Carew studied Will as a man contemplates the leanest ewe at market. This little performance would do little to aid his promoted “fever”, but Will’s mouth often made decisions before his true desires were aware they’d been captured, bound, and overboarded.
‘Same ‘ere,’ interjected a gruff baritone. Ferguson, the whore’s mistake, stepped beside Will. ‘We work for air and exercise. Spare hands should the waters get rough.’
Carew considered the pair of them, stroking non-existent whiskers. He nodded. ‘You’ll be one less iron, to move about more freely. The other stays on.’
The lieutenant waved for a sentry to complete the instruction and withdrew to the quarterdeck. He was greeted by a lovely woman in puffy skirts, and two children still south of their schooling years. They jumped with eagerness as their father approached.
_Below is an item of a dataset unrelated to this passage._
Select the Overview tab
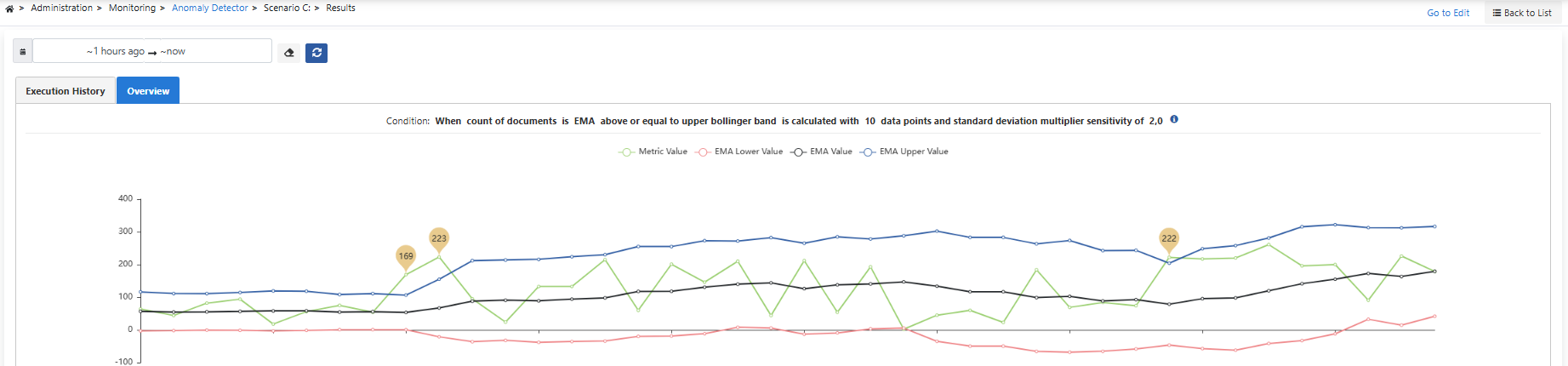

The sight of the family wrenched at Will’s nerves. It twisted his heart until he was forced to look away, left to wonder if his own children still remembered him. Was there a worse fate, than to no longer exist in the minds of others? Not that Will was a stranger to unwant and unlove. Long-ago sunken memories of his parents burbled to the surface.
Ferguson’s sour voice recalled him to the present.
‘I’m not lettin’ you out of pokin’ distance, Swallow.’
He looked to Ferguson: and was chastened by how far up he had to look to meet the man’s features. Will was used to being a tall man among his peers, often to his detriment. The affliction caused him to stand out in the memories of people who on their best day, usually retained fine details like cheese graters retained water.